A few years ago my mother took me on an educational tourist trip to Russia, Ukraine, and Belarus. We got a private guide for the day in Moscow, and I requested that we visit the Bulgakov Museum. I had done a bit of research before we came, and knew that (according to Wikipedia) there were two competing Bulgakov museums taking up the upper and lower floors of his residence, each claiming to the the real Bulgakov Museum. Apparently I hadn’t done quite enough research, because we discovered that both of the museums were closed that day. I had heard for years about the fan-graffiti-covered walls of the staircase in one of the museums. The graffiti and the museum collection had been vandalized by a religious extremist a few years before, so I’m not sure how much I missed. I satisfied myself with a photo next to a bronze sculpture of a couple of the main characters and a very drizzly visit to the nearby Patriarch’s Ponds, the first scene in the novel.
Of course Bulgakov’s memory would be presented by two fighting museums (one official, one not?). Of course the museum would be attacked by a crazy man calling it satanic. What would be more appropriate for the author of this book that examines Russia’s relationship with religion, power, and truth?
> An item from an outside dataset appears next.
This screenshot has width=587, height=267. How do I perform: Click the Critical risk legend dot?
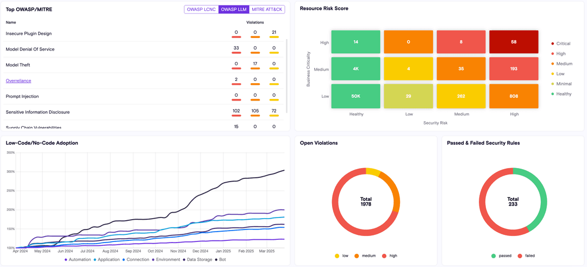[553, 44]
FRC’s s. forwarded me a reference to a third Bulgakov museum located in Kiev in his childhood home: the Literature-Memorial Museum to Mikhail Bulgakov. I wish I had known about it when I was in Ukraine: it sounds wonderful. The Uncataloged Museum has a great description/review of the place, which blends historical/family items with fictional narrative in a way that looks like it would suit the subject perfectly.